_What you will do_
Reproduce, from the line containing "Temas activos (59, 1917)" to the last line of the material, every line exactly.

(Supplied entries Opens)

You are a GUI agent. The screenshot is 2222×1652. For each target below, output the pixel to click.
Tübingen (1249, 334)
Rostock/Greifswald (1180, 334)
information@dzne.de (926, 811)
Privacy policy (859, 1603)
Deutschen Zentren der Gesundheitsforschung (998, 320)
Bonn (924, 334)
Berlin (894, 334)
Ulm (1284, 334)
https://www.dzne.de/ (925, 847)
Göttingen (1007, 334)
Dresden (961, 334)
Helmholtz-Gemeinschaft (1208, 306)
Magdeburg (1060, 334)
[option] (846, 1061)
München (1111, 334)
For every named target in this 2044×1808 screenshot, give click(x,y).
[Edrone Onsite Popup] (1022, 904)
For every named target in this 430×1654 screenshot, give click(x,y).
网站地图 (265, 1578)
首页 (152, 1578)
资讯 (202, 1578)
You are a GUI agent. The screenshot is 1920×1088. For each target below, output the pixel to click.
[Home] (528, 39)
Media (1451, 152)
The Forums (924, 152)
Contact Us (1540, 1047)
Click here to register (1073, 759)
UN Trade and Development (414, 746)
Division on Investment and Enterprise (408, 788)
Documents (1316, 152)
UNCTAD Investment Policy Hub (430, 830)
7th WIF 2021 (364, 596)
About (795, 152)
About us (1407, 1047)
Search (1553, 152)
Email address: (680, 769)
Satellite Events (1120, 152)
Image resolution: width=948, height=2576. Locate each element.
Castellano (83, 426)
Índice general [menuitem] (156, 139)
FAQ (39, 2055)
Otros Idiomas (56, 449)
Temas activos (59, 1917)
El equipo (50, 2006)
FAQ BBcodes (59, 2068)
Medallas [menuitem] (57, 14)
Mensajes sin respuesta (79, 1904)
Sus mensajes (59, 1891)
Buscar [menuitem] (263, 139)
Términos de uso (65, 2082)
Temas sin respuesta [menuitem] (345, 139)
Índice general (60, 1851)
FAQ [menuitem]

(Supplied entries Closes)

_Written solution_
Temas activos (59, 1917)
El equipo (50, 2006)
FAQ BBcodes (59, 2068)
Medallas [menuitem] (57, 14)
Mensajes sin respuesta (79, 1904)
Sus mensajes (59, 1891)
Buscar [menuitem] (263, 139)
Términos de uso (65, 2082)
Temas sin respuesta [menuitem] (345, 139)
Índice general (60, 1851)
FAQ [menuitem]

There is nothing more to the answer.